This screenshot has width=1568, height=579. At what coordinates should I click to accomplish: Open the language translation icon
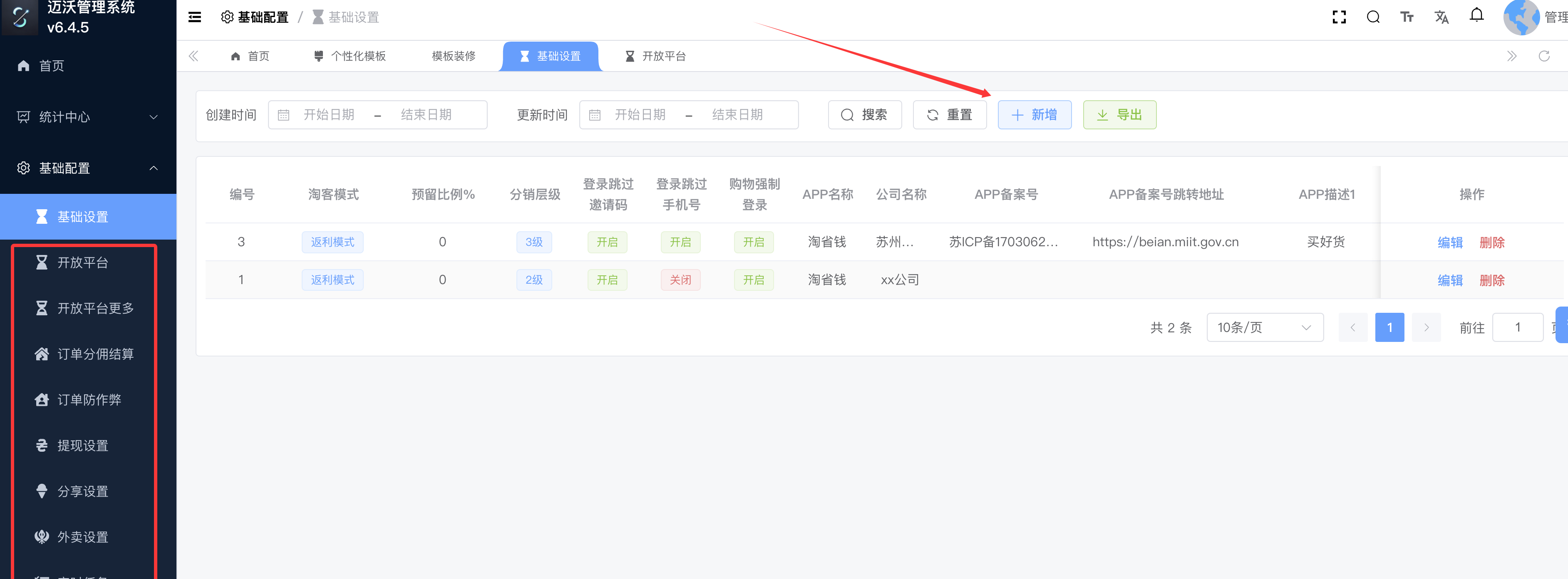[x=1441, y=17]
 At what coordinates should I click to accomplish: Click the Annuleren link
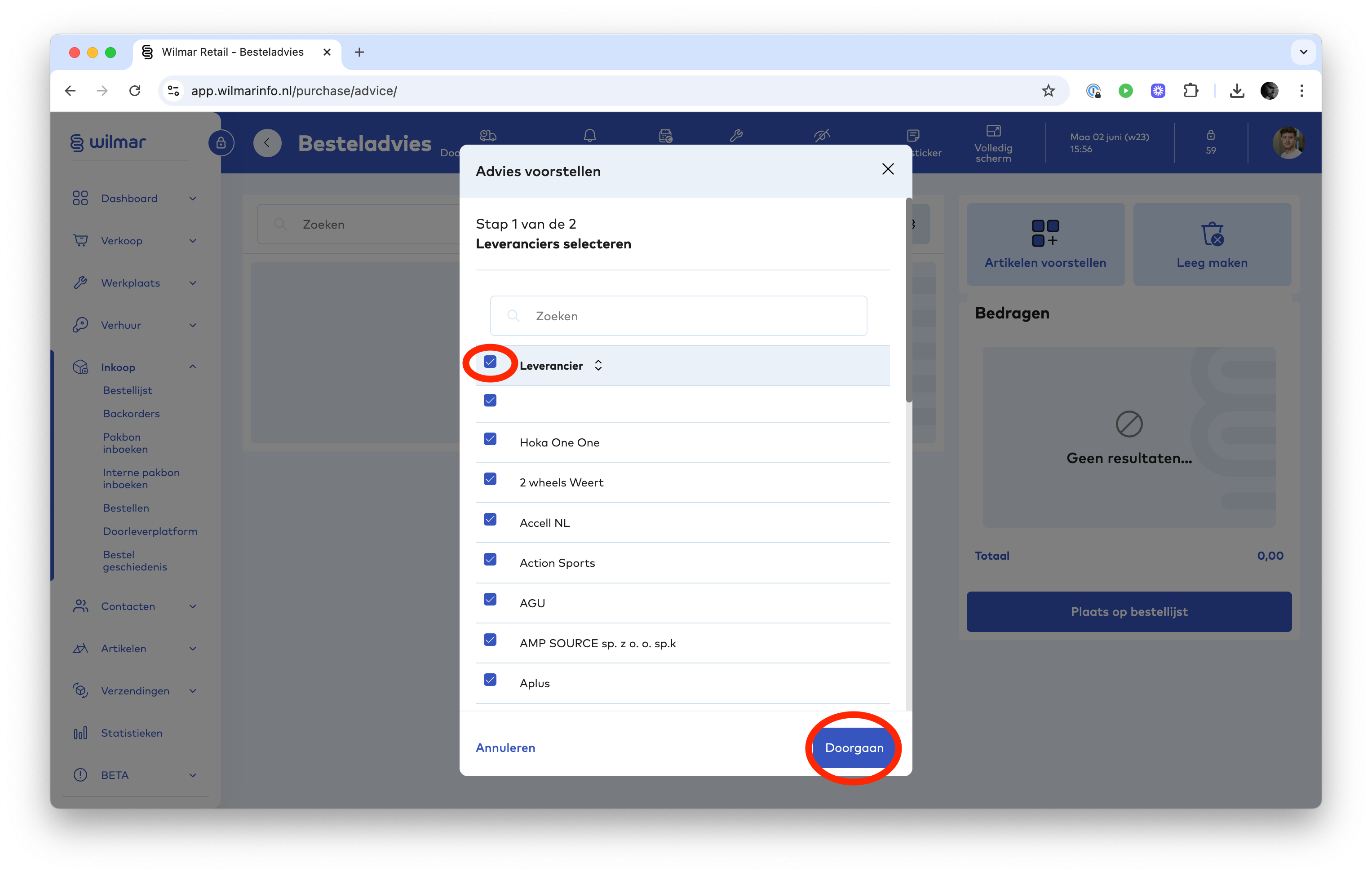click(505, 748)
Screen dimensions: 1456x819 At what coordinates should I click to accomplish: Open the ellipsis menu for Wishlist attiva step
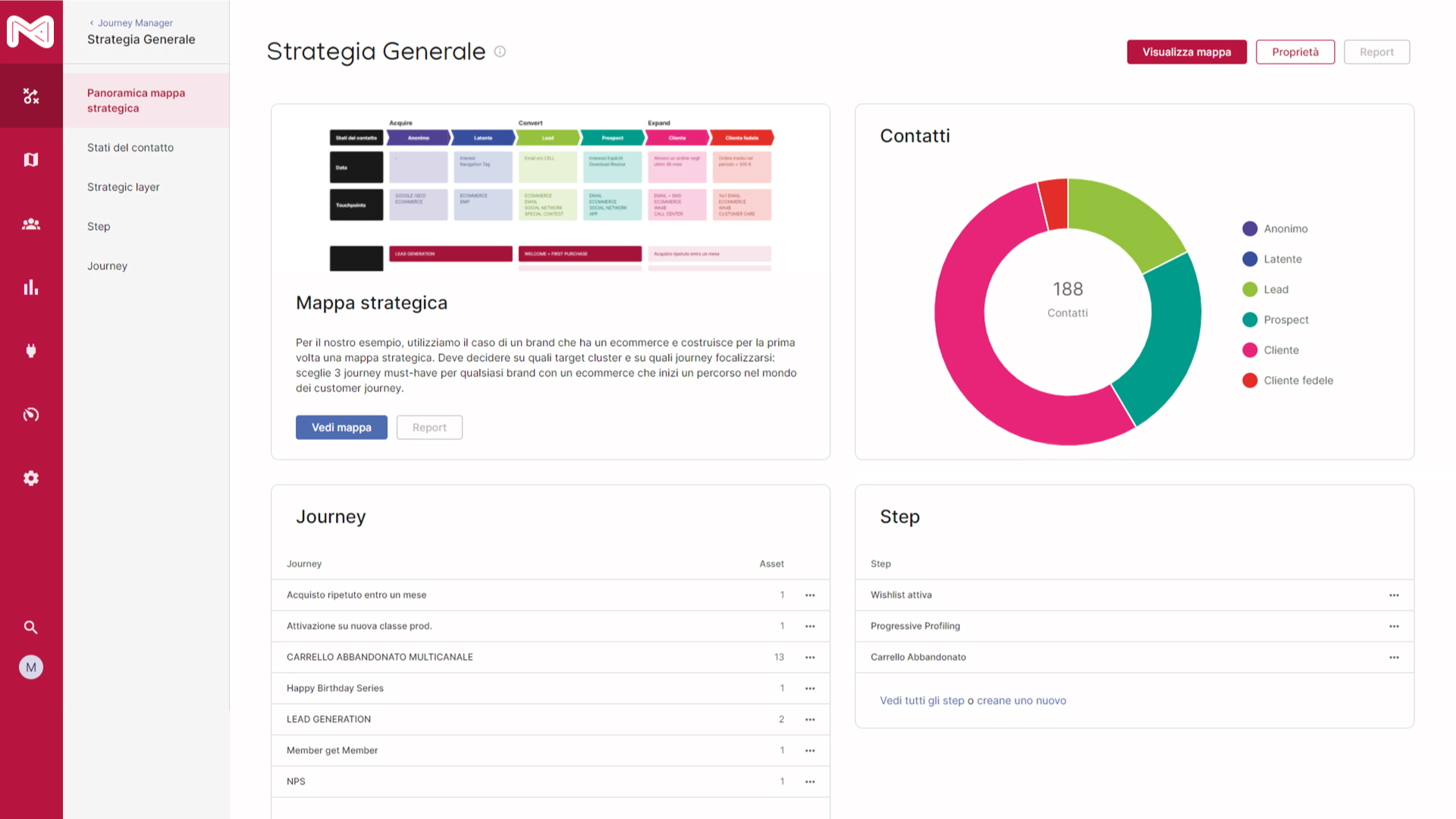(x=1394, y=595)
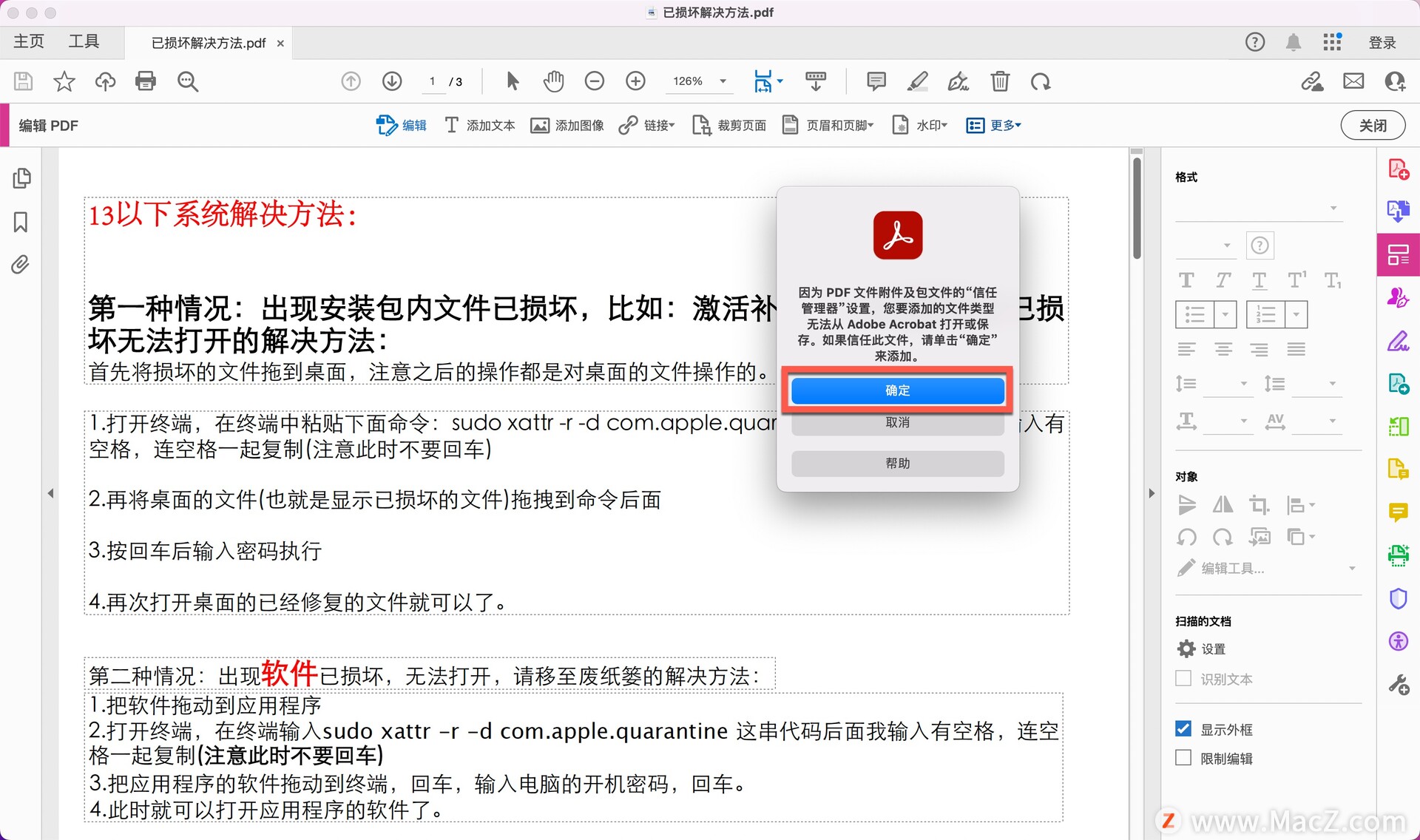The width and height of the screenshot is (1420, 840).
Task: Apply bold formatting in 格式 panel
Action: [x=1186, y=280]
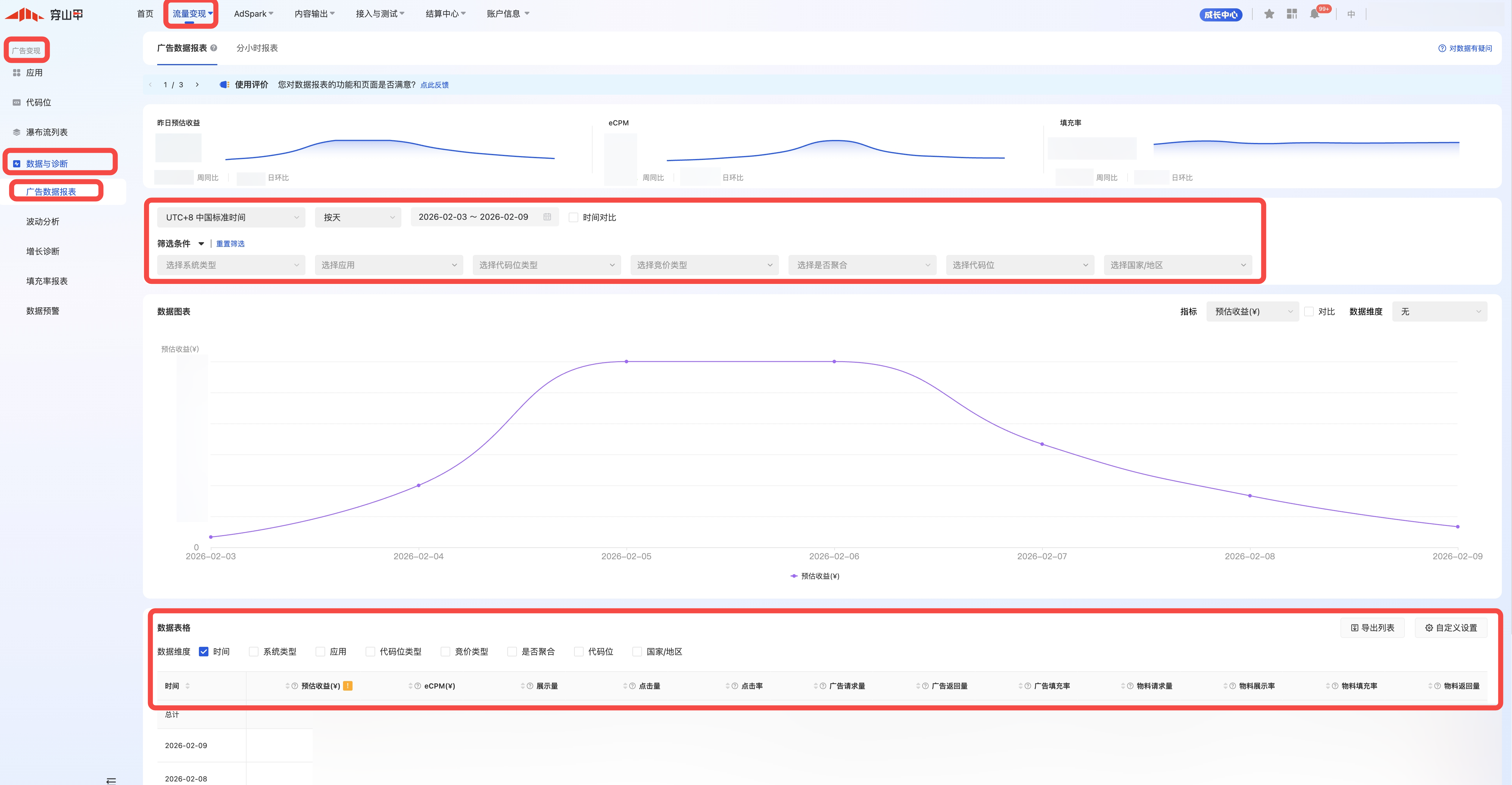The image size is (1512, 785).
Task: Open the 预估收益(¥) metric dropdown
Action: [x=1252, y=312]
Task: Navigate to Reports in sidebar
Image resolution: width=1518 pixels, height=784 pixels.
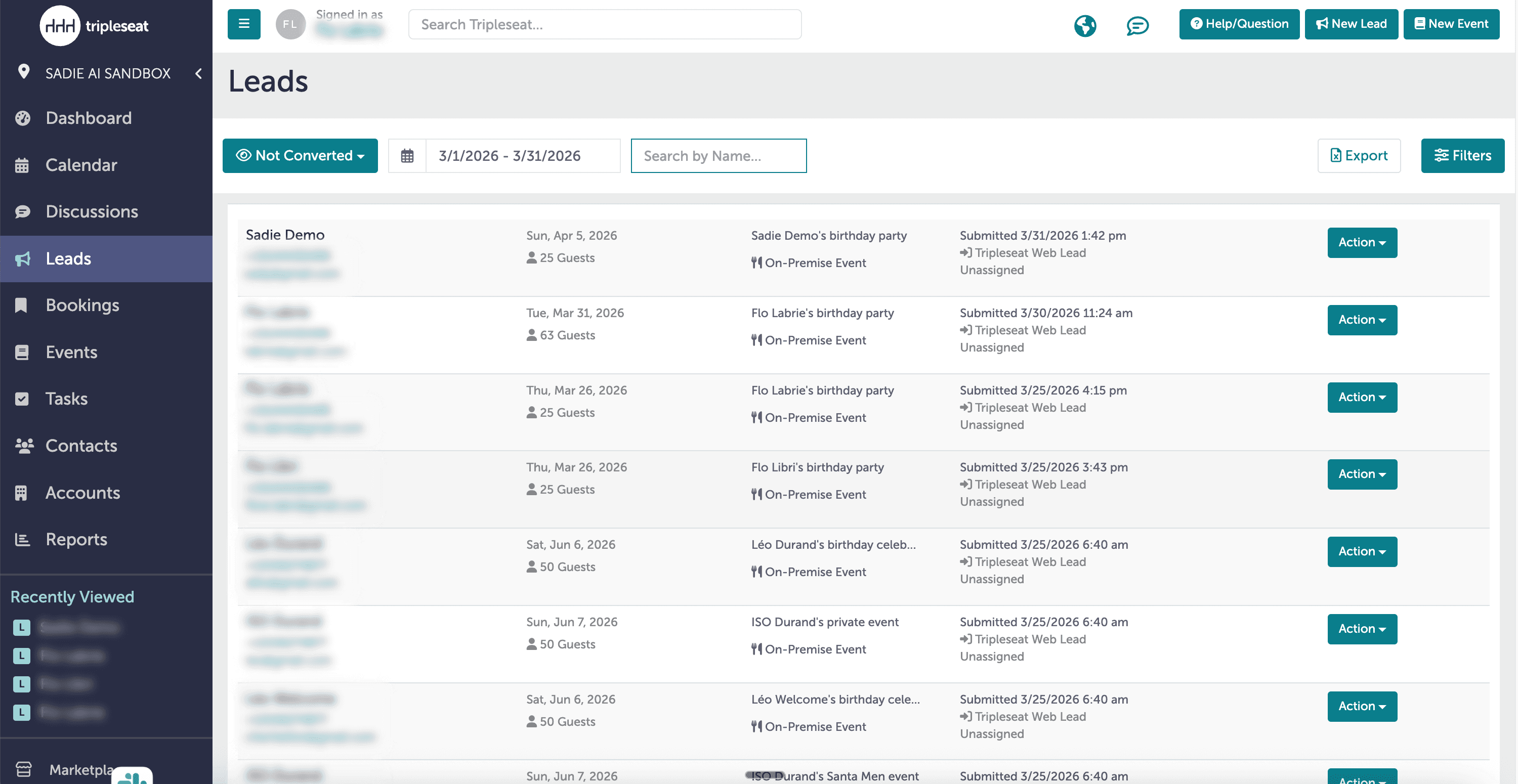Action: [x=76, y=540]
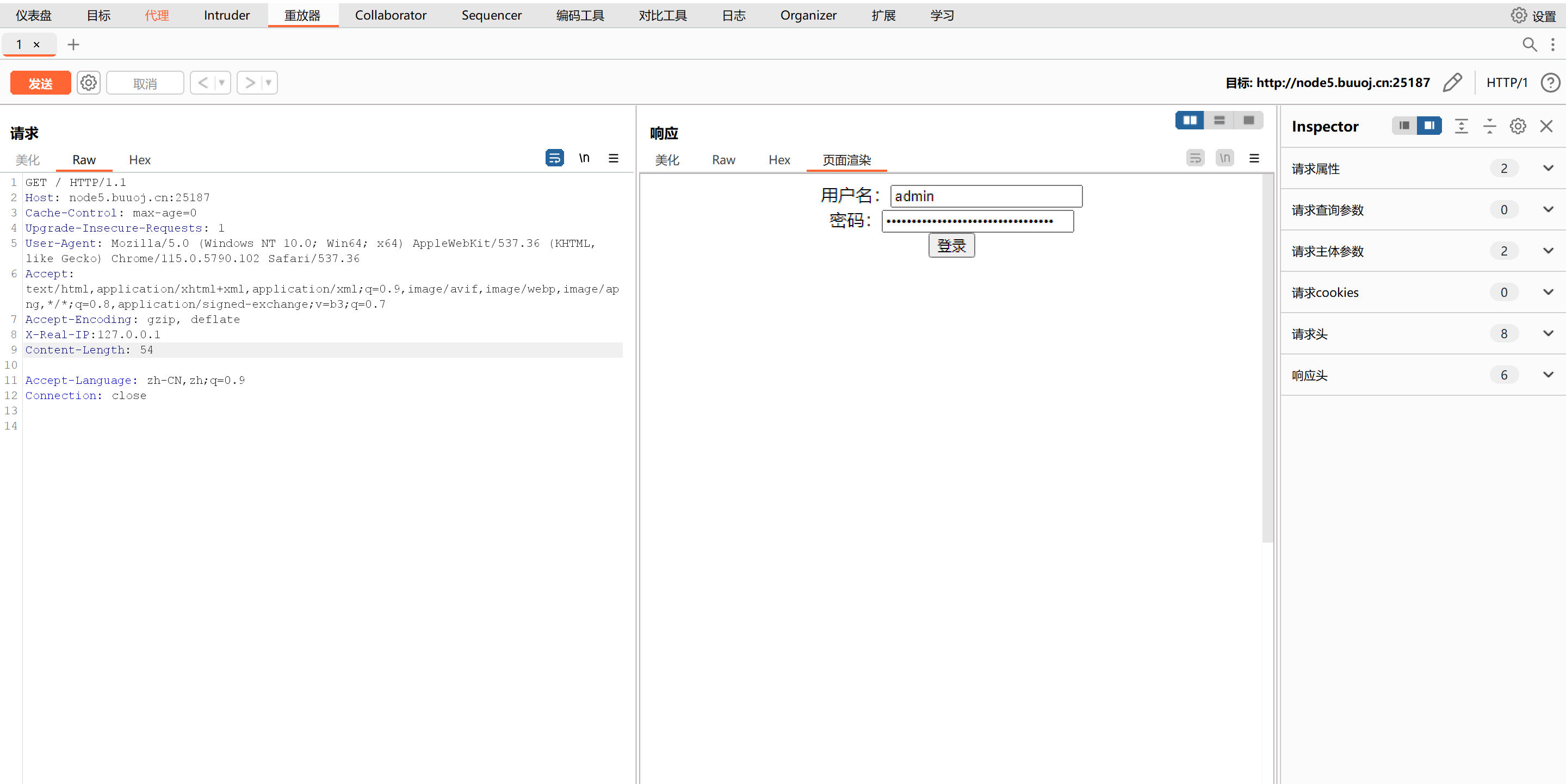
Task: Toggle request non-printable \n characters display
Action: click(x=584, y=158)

——————

* Your instructions:
Starting with the line that contains "Image resolution: width=1518", repeat each line exactly through the last line of the data above, and nothing more; the pictures stay out.

* Result below:
Image resolution: width=1518 pixels, height=784 pixels.
Action: [x=76, y=540]
Task: Toggle request non-printable \n characters display
Action: click(x=584, y=158)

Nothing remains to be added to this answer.